Hablamos también del independentismo catalán, claro, de esa especie de religión que al que más y al que menos, sobre todo si se participa activamente en el debate público, y Sabino lo hace, ha costado amigos. «Yo no he retirado la palabra a ningún amigo ni he dejado de quedar con él porque se convirtiera en independentista», explica, «opción que me parece errónea pero legítima. Desgraciadamente, no puedo decir lo mismo a la inversa. Algunos amigos nacionalistas me retiraron la palabra y dejaron de responder a mis invitaciones cuando aparecí entre el grupo fundador de Ciutadans, incluso aunque nunca militara en el partido. Defender algo que no fuera nacionalista ya me convertía en un hereje y un proscrito, lo cual te puede dar una idea del valor sectario y democrático de cada una de las opciones. El extremismo desgraciadamente no terminará jamás bajo ninguna de sus formas. Es un defecto de fábrica muy desagradable del ser humano. Pensar cuesta más esfuerzo que creer». Barcelonés hasta la médula, desde esa disidencia que es hoy allí no declarase nacionalista, reivindica su amor por la ciudad: «Me encanta mi ciudad. Me encanta su clima, su geografía, su comida. De Madrid me encanta su gente, su grandiosidad, su actividad, sus perspectivas amplias. Barcelona es más cálida pero más ñoña. Madrid es más revitalizante intelectualmente. Te mantiene más vivo, aunque estresa. Madrid es una maravilla. Cuando lo digo en mi ciudad de nacimiento eso irrita, porque la rivalidad se ha convertido ya casi en algo estúpidamente patológico. Es un privilegio disfrutar de ambas ciudades y de una dualidad como esa: mar y meseta a gran altura. Ya la querrían para sí los franceses o ingleses que los pobres solo tienen una: Londres o París, sin competencia».
Sabino solitario
Por Javier Menéndez Flores
Estaba guapo Marlon Brando con aquella perfecto y la gorra ladeada sobre su robusta cabeza, apoyado en su Triumph Thunderbird del 52. James Dean era una tormenta con patas en su rebeldía porque sí, o a la derecha del paraíso, o bañado en petróleo y más solo que un perro. Elvis sonreía como sólo saben hacerlo los dioses, y cada uno de sus movimientos despedía el erotismo de los vencedores. Y sonaban las alentadoras canciones de Eddie Cochran. Y Lou Reed susurraba versos desde el infierno. Y Bowie era un marciano al que no podías dejar de mirar. Cuando Sabino Méndez absorbió con avaricia todo aquel imaginario, aún era un niño. Pero su hambre de épica lo empujó a rellenar cuadernos de historias que con suerte verían algún día la luz.

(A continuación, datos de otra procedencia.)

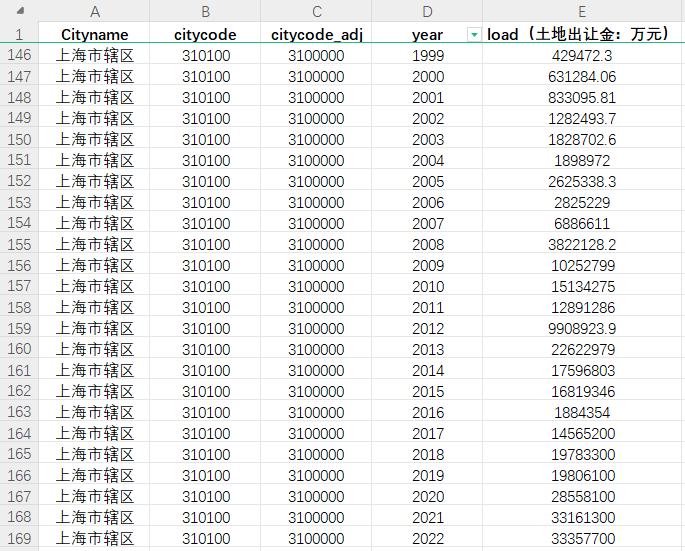This screenshot has height=551, width=685.
Task: Select column E header
Action: [582, 12]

Igual que en una novela o una película, hay un salto temporal y estamos ya en otro escenario. En un escenario, de hecho. El tipo alto que canta, y que monopoliza los focos, recita las letras que, en noches de fiebre e insomnio, inventó el guitarrista que está detrás de él. Ese músico con chupa de cuero que toca como si no se encontrara allí. Y sólo este parece saber que para que la proa corte las aguas se necesitan unas velas poderosas. En los años ochenta, él, Sabino, fue esas velas. O por ser precisos: sus relatos, capaces de apresar emociones universales.
Tres cumbres del rock español llevan su firma, Rock ‘n’ roll star, Cadillac solitario y En las calles de Madrid. Sólo por esas canciones merece un monumento. Porque si las metes en un robot de cocina, el guiso que sale lo tiene todo. Y porque medio país se ha emborrachado, enamorado o llorado con ellas, y al lado de eso la fama es calderilla.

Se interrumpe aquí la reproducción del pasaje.